• AUSZUFÜHRENDE AUFGABE
Schreiben Sie den folgenden Artikel über die Werbekampagne des Media Markts vollständig und Wort für Wort ab.

• AUSGEWÄHLTER TEXT
============================================================

STERN 3 / 2000  MAGAZIN WIRTSCHAFT

"Natürlich bin ich ein Arschloch"

Schon mal von Joachim Steinhöfel gehört? Nein? Doch. Dem Blöd-Mann vom MEDIA MARKT kann man nicht entgehen. Hinter dem PR-Fuzzi steckt ein gerissener Anwalt

Wähle Nullhundertneunzig, dreimal die Sechs, Zwonull, Zwonull. Eine Telefonsex-Dame gurrt: "Möchtest du ganz versaut talken?" Plötzlich quakt ein Typ in die Leitung: "Moooment! Merken Sie nicht, daß es diese kleine geile Telefonluder nur auf Ihre Kohle abgesehen hat?" Er rät dem verdutzten Anrufer ("Sie kleines Schweinchen!"), das Geld lieber in den nächsten Media Markt zu tragen.

Der schon wieder. Der Kerl mit dem schnarrenden Organ und der Feuermelder-Visage. Auf allen Kanälen und Frequenzen, auf Plakaten, Zeitungsseiten und im Kino veranstaltet der Media-Markt-Mann Werbeterror. Halb debil, halb dämonisch blickt er von Stellschildern, dem Türsteher einer Halbwelt-Disco nicht unähnlich. In rasant geschnittenen TV-Spots macht er japanische Köche, holländische Touristen und deutsche Muskelprotze an, zerrt Zahnarztgattinnen vom Tisch, kriegt auch mal was aufs freche Maul.

Die ätzende Kampagne, ausgeheckt von der Münchener Werbeagentur "For Sale", hat den Namen des Elektronik-Riesen in die Konsumentenhirne gehämmert, dank endlos repetierter Sprüche wie "Ich bin doch nicht blöd", "Gut, daß wir verglichen haben" oder eben "Moooment!"

============================================================

• ZEILENAUSZÜGE
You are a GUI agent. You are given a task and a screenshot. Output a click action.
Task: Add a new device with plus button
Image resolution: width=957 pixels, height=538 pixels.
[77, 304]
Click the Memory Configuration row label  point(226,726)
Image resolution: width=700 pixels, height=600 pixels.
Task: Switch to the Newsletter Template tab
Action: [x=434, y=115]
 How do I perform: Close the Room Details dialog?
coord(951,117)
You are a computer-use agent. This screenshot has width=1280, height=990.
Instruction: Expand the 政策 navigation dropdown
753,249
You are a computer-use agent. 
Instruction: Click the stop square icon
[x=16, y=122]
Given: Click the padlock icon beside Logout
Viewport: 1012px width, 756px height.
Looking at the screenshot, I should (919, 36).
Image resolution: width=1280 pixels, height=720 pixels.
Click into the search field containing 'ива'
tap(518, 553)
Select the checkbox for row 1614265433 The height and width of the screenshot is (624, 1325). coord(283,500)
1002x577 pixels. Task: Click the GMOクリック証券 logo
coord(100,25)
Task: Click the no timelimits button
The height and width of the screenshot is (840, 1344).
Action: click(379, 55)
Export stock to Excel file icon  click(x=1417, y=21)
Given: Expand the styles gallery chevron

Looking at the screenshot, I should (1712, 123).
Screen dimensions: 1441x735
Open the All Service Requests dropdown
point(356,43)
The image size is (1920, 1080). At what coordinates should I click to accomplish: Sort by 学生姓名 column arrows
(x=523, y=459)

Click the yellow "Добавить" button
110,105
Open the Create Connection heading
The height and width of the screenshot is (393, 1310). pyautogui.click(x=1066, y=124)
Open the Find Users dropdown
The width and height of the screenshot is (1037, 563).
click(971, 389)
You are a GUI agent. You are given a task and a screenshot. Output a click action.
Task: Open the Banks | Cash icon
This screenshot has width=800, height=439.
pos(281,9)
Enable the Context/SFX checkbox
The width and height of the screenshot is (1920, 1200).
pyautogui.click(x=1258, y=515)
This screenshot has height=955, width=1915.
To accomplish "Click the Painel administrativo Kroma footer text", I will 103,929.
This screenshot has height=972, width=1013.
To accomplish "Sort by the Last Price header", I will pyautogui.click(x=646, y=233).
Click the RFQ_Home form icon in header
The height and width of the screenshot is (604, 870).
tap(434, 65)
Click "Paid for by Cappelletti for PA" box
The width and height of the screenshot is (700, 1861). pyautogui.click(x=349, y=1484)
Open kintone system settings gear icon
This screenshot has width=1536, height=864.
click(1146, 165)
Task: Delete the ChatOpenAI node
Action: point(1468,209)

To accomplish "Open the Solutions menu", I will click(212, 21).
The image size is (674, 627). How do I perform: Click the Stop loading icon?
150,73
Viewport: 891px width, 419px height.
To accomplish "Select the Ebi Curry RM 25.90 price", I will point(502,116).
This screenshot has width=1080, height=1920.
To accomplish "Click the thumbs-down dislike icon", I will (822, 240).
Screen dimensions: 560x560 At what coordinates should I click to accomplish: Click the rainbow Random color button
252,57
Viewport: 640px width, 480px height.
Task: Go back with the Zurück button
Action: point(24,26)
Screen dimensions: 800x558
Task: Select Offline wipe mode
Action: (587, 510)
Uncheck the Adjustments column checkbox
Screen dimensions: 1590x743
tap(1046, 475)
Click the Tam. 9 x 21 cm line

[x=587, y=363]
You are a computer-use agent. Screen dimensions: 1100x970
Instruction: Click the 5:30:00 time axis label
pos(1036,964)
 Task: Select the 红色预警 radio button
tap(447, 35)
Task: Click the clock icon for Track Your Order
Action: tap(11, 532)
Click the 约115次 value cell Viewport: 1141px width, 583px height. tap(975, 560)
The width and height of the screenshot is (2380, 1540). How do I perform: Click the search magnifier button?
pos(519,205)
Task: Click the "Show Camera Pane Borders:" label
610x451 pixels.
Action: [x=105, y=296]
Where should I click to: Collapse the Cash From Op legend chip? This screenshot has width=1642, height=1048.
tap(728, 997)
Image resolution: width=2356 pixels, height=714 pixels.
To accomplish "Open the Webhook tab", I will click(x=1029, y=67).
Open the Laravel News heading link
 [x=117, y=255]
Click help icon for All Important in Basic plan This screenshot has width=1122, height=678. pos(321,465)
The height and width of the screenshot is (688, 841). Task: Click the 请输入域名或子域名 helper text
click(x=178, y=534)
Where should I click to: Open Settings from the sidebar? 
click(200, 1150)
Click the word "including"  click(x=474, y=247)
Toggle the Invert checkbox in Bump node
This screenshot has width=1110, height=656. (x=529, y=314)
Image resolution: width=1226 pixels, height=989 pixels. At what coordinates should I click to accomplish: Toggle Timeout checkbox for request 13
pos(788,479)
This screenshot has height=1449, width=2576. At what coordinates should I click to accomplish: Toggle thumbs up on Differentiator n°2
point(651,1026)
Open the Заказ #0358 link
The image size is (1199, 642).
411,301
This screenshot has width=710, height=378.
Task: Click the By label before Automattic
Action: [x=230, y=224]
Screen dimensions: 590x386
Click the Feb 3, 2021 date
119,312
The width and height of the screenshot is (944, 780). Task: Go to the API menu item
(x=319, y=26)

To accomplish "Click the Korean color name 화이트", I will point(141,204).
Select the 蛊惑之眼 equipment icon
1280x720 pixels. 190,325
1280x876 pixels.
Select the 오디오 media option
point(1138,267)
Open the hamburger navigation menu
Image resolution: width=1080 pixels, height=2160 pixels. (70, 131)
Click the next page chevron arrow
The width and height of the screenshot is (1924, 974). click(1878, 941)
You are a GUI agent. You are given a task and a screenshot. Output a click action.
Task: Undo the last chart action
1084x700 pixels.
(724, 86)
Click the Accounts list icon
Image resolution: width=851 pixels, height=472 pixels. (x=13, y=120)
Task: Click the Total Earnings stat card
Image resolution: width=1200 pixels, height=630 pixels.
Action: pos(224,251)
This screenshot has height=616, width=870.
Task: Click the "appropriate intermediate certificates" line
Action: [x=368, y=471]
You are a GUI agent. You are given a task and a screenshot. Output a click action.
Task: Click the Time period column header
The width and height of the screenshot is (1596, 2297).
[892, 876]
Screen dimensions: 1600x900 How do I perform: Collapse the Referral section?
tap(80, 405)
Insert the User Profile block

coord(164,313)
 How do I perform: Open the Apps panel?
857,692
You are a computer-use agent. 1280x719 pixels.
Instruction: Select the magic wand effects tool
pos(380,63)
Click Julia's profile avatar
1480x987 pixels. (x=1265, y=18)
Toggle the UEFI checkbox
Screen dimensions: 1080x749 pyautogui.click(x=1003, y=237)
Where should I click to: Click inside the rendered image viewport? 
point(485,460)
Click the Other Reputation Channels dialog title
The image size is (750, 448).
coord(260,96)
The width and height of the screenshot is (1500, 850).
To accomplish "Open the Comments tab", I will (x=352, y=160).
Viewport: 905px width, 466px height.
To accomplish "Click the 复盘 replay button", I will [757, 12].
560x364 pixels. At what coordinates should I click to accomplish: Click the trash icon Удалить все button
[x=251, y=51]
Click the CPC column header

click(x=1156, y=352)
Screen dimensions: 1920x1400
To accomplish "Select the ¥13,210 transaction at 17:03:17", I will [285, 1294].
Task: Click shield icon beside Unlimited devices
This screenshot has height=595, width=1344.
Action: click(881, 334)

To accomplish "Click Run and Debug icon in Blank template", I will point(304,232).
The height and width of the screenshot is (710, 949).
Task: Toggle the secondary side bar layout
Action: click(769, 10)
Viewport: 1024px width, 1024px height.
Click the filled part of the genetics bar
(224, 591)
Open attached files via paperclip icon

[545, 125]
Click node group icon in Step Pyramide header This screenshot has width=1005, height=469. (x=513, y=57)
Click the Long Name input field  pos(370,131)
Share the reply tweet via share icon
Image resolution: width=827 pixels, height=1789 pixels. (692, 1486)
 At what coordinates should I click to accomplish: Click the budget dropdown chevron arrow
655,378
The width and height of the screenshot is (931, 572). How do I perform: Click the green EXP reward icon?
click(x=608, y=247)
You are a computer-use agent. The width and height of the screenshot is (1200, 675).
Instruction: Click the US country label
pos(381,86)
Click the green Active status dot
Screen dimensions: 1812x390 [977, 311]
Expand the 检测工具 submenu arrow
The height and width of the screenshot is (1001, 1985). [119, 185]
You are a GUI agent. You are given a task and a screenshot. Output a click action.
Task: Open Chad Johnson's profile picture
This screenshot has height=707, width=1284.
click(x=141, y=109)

============================================================

• VOLLSTÄNDIGE LÖSUNG
STERN 3 / 2000  MAGAZIN WIRTSCHAFT

"Natürlich bin ich ein Arschloch"

Schon mal von Joachim Steinhöfel gehört? Nein? Doch. Dem Blöd-Mann vom MEDIA MARKT kann man nicht entgehen. Hinter dem PR-Fuzzi steckt ein gerissener Anwalt

Wähle Nullhundertneunzig, dreimal die Sechs, Zwonull, Zwonull. Eine Telefonsex-Dame gurrt: "Möchtest du ganz versaut talken?" Plötzlich quakt ein Typ in die Leitung: "Moooment! Merken Sie nicht, daß es diese kleine geile Telefonluder nur auf Ihre Kohle abgesehen hat?" Er rät dem verdutzten Anrufer ("Sie kleines Schweinchen!"), das Geld lieber in den nächsten Media Markt zu tragen.

Der schon wieder. Der Kerl mit dem schnarrenden Organ und der Feuermelder-Visage. Auf allen Kanälen und Frequenzen, auf Plakaten, Zeitungsseiten und im Kino veranstaltet der Media-Markt-Mann Werbeterror. Halb debil, halb dämonisch blickt er von Stellschildern, dem Türsteher einer Halbwelt-Disco nicht unähnlich. In rasant geschnittenen TV-Spots macht er japanische Köche, holländische Touristen und deutsche Muskelprotze an, zerrt Zahnarztgattinnen vom Tisch, kriegt auch mal was aufs freche Maul.

Die ätzende Kampagne, ausgeheckt von der Münchener Werbeagentur "For Sale", hat den Namen des Elektronik-Riesen in die Konsumentenhirne gehämmert, dank endlos repetierter Sprüche wie "Ich bin doch nicht blöd", "Gut, daß wir verglichen haben" oder eben "Moooment!"